A key challenge of intelligent robotics is to create robots that are capable to directly and autonomously interact with and manipulate the world around them to achieve their goals. Learning is essential to such systems, as the real world contains too many variations for a robot to have in advance an accurate model of human requests and behaviour, of its surrounding environment and objects, or the skills required to manipulate these. It is of crucial importance to be able to transfer knowledge and abilities from one application to another and from a robotic system to another.

Further aspects are safety and acceptability of the system that must be guaranteed at any time.

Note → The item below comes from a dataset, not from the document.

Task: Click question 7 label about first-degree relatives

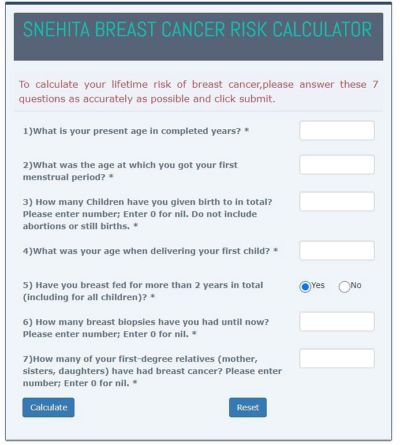Action: (152, 371)
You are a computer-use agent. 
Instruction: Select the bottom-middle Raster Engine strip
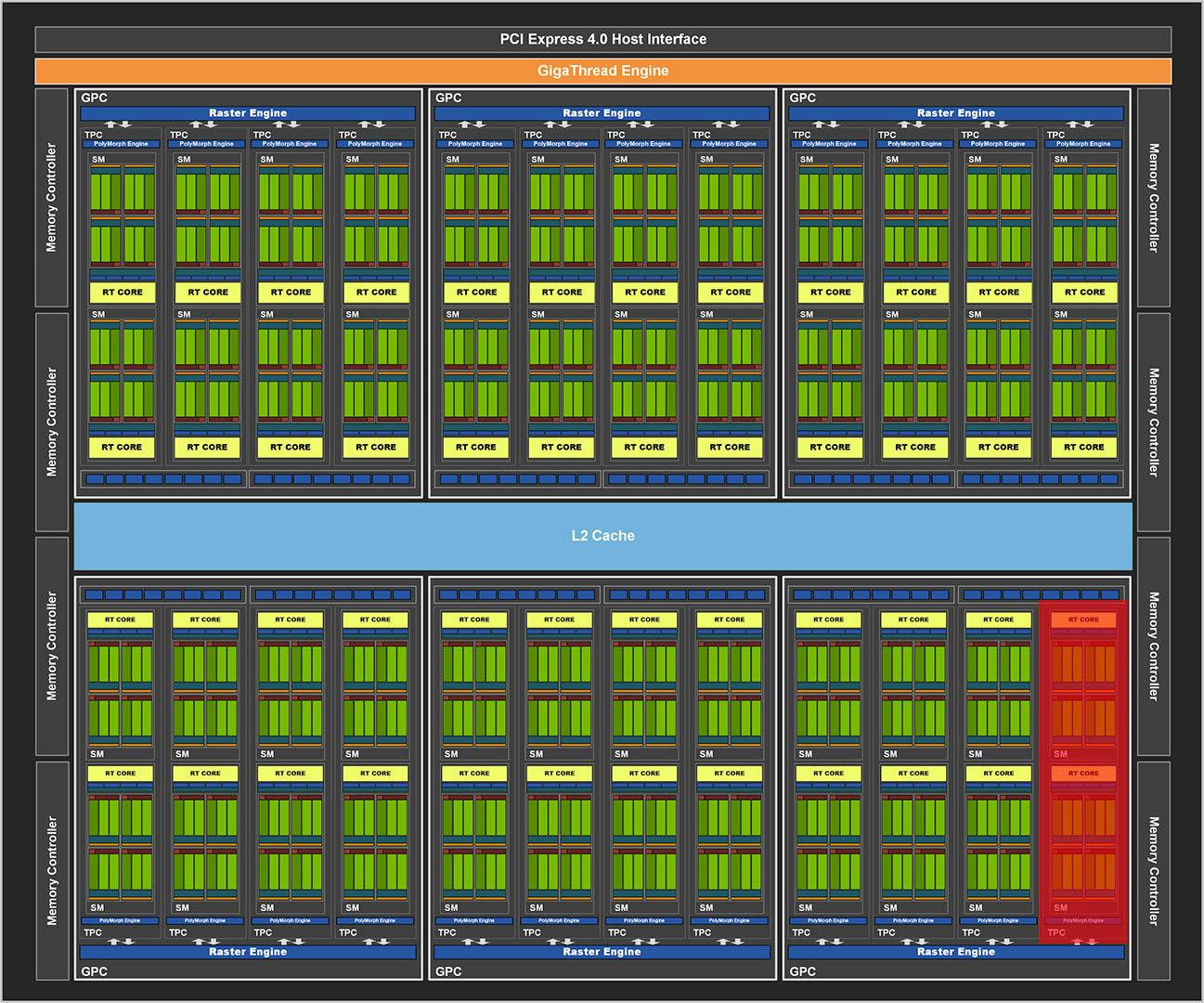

Robots must detect conditions in which they are incapable to solve problems respecting safety requirements and must be accepted by the human users.

Project Goal and Objectives

The IntelliMan project focuses on how a robot can learn efficiently to perform tasks in a targeted, high-performance and safe matter.

Main Goal

To enable next generation robots to efficiently learn how to interact with and manipulate their surroundings in a purposeful and highly performant way, being capable to:

  • Perform tasks with limited human supervision.
  • Autonomously interact with objects regardless of their material, size and shape.
  • Deal with environments that neither it, nor its designers have foreseen or encountered before.
  • Platform-independent transfer of knowledge between different systems and domain.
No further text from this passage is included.